Shotgun phosphoproteomics has become feasible in various organisms, including plants, owing to recent technological breakthroughs. Phosphopeptide enrichment technique, the key technology for successful shotgun phosphoproteomics, is one of the most rapidly developing techniques in the field of modificomics.
Pioneering studies on plant phosphoproteomes were restricted to subfractionated samples such as plasma membrane proteins, which contain a few hundred phosphoproteins. Because the phosphopeptide enrichment methods were as yet undeveloped. Most of the past phosphoproteomics studies have utilized 2-step phosphopeptide purification methods, i.e., prefractionation with strong cation exchange (SCX) chromatography followed by affinity chromatography such as immobilized metal affinity chromatography (IMAC) or metal oxide chromatography (MOC). However, SCX chromatography is complicated and difficult, often resulting in sample loss.
Recently, a highly efficient single-step phosphopeptide enrichment method, aliphatic hydroxy acid-modified metal oxide chromatography (HAMMOC), was developed. Application of HAMMOC to plant materials made it possible to identify thousands of phosphopeptides from unfractionated plant cell lysates efficiently.
Phosphopeptide enrichment methods
HAMMOC (aliphatic hydroxy acid-modified metal oxide chromatography)
Modified version of MOC where metal oxide beads are dynamically coated with aliphatic hydroxy acids, such as lactic acid. This dynamic coating reduces the interaction with acidic peptides, but does not affect the affinity for phosphopeptides.
HAMMOC was developed by Dr. Ishihama's group(Sugiyama et al.), and enabled efficient phosphoproteomics in plants.
MOC (metal oxide chromatography)
Affinity chromatography to enrich phosphopeptides, utilizing metal oxides such as titania, zirconia, or alumina for phosphate interaction in a similar way to IMAC.
IMAC (immobilized metal-ion affinity chromatography)
Affinity chromatography to enrich phosphopeptides. This utilizes metal cations such as Fe3+, Ga3+ Al3+ Co2+ and Zr4+ to coordinate phosphate groups.
SCX (strong cation exchange)
Chromatographic method often used to separate digested peptides. Since phosphate groups on phosphopeptides acquire negative charge at acidic pH (<2.7), phosphopeptides can be roughly separated from non-phosphopeptides using SCX. Therefore, SCX is often used prior to IMAC and MOC to reduce both the sample complexity and the contamination with non-phosphorylated acidic peptides.

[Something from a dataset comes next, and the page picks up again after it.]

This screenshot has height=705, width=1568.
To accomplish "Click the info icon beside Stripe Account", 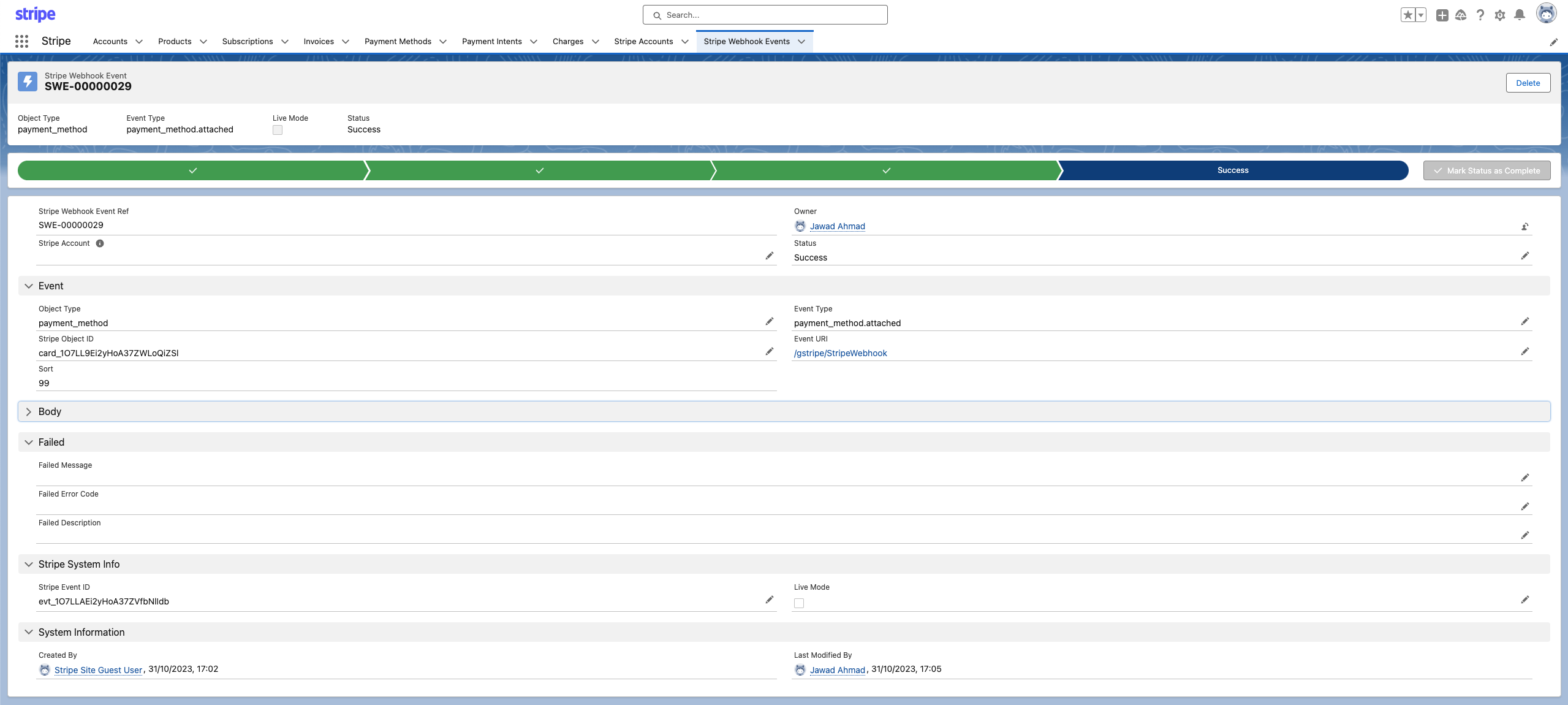I will [100, 243].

Quantitation methods for shotgun analysis
Proteomics has become a critical tool in the functional understanding of plant processes at the molecular level. Proteomics-based studies have contributed to the ever expanding array of data in modern biology, with many generating web portals and online resources. Many of these resources reflect specialist research areas with significant and novel information that is not currently captured by centralized repositories. Consequently the MASCP Proteomics Subcommittee have developed a proteomics aggregation utility called the MASCP Gator, that pulls information on-the-fly from a variety of proteomics resources.
Link to MASCP Gator
RIKEN Phosphoproteome Database
The RIPP-DB provides information on phosphopeptides which were identified from Arabidopsis and rice cells by LC-MS/MS-based shotgun phosphoproteomics approach. MS/MS spectral information for the identified phosphopeptides at PepBase (Keio University) are available. Alignment views of orthologous proteins in Arabidopsis and rice mapped with the identified phosphopeptides allow users to predict conserved phosphorylation sites in plants. Current database houses information for 5,143 and 6,919 phosphopeptides from Arabidopsis and rice, respectively.